Exhaustive generation for permutations avoiding a (colored) regular sets of patterns
Phan Thuan Do, Thi Thu Huong Tran, Vincent Vajnovszki

TL;DR
This paper introduces a general framework for exhaustively generating permutations that avoid certain regular and colored regular patterns, expanding the toolkit for pattern-avoiding permutation classes with efficient algorithms.
Contribution
It defines regular and colored regular pattern sets, proves their regularity, and develops succession-function-based algorithms for their exhaustive generation.
Findings
Algorithms for generating pattern-avoiding permutations are derived.

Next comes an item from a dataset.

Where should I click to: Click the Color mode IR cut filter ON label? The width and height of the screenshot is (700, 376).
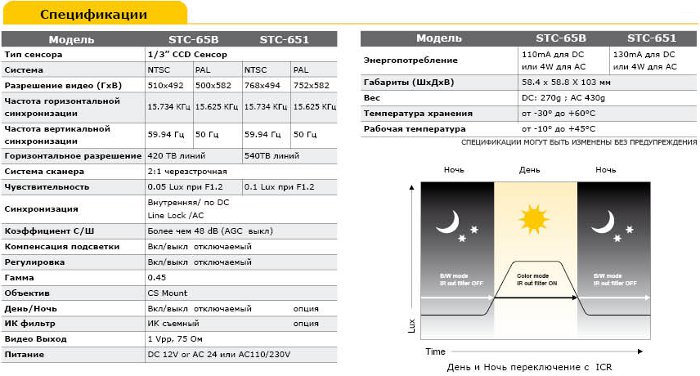(x=537, y=280)
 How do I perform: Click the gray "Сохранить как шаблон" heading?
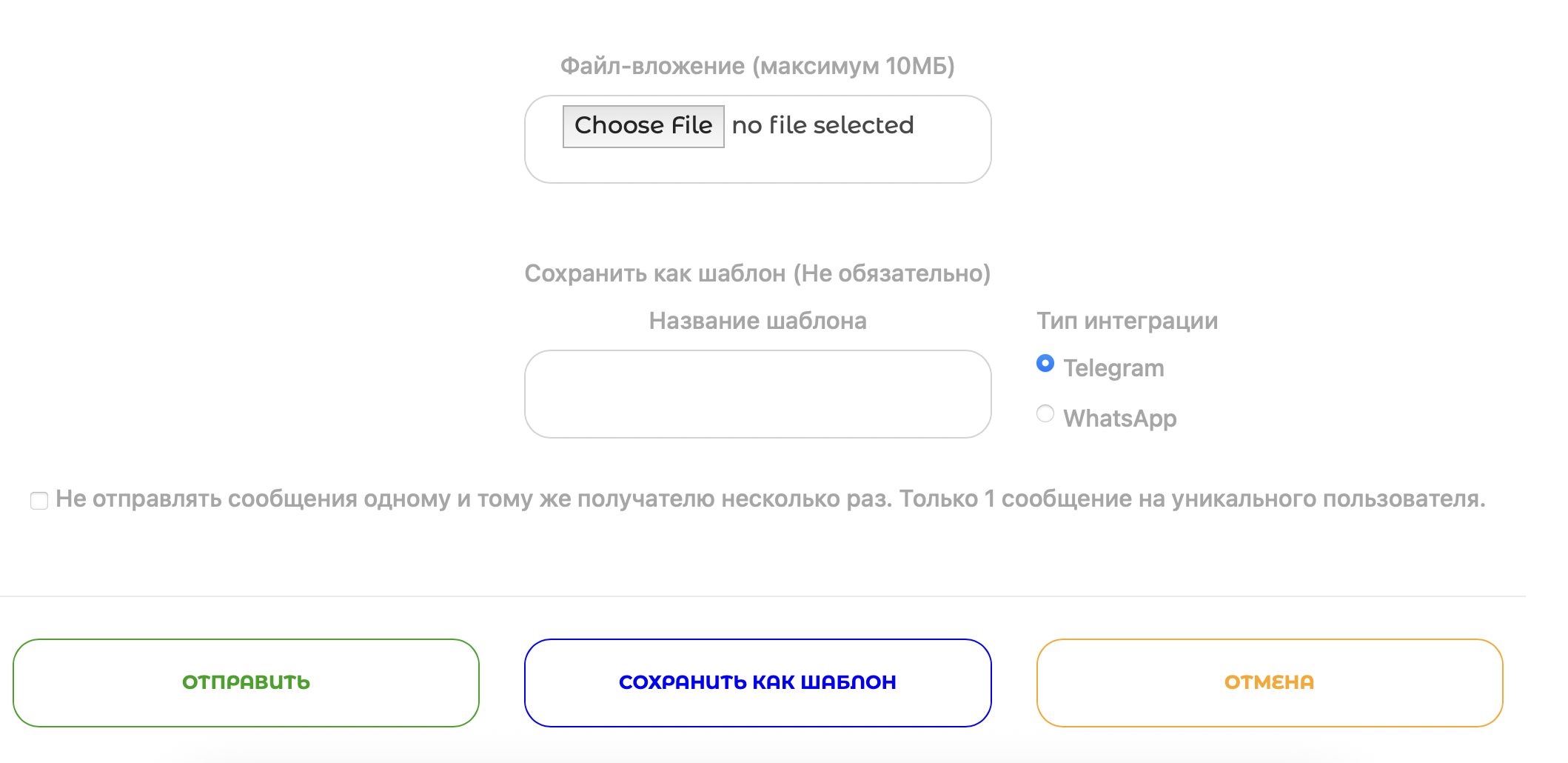point(654,274)
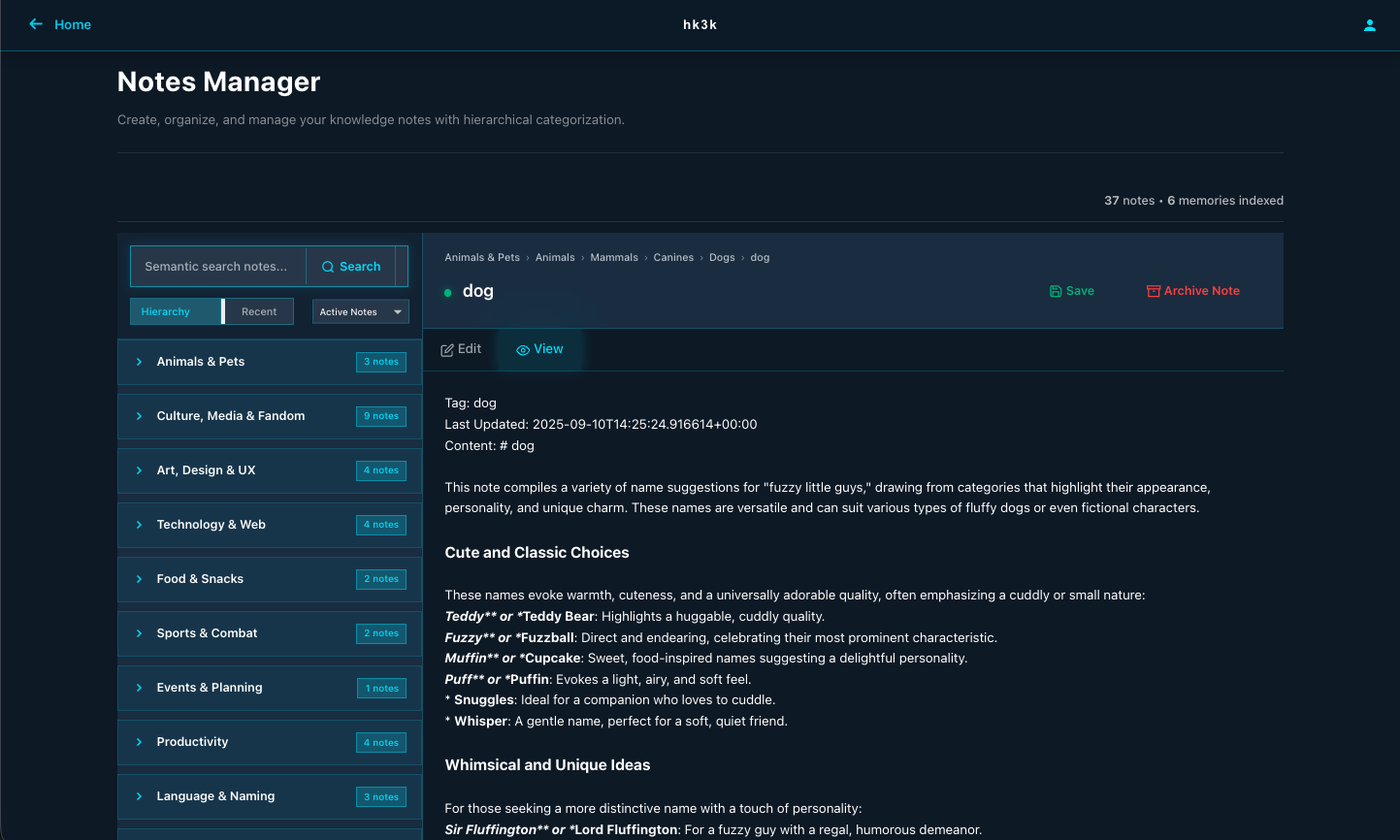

Several classes have counting sequences like Pell, Fibonacci, and Catalan.
The framework encompasses classes with variable length forbidden patterns.
Abstract
Despite the fact that the field of pattern avoiding permutations has been skyrocketing over the last two decades, there are very few exhaustive generating algorithms for such classes of permutations. In this paper we introduce the notions of regular and colored regular set of forbidden patterns, which are particular cases of right-justified sets of forbidden patterns. We show the (colored) regularity of several sets of forbidden patterns (some of them involving variable length patterns) and we derive a general framework for the efficient generation of permutations avoiding them. The obtained generating algorithms are based on succession functions, a notion which is a byproduct of the ECO method introduced in the context of enumeration and random generation of combinatorial objects by Barcucci et al. in 1999, and developed later by Bacchelli et al. in 2004, for instance. For some classes…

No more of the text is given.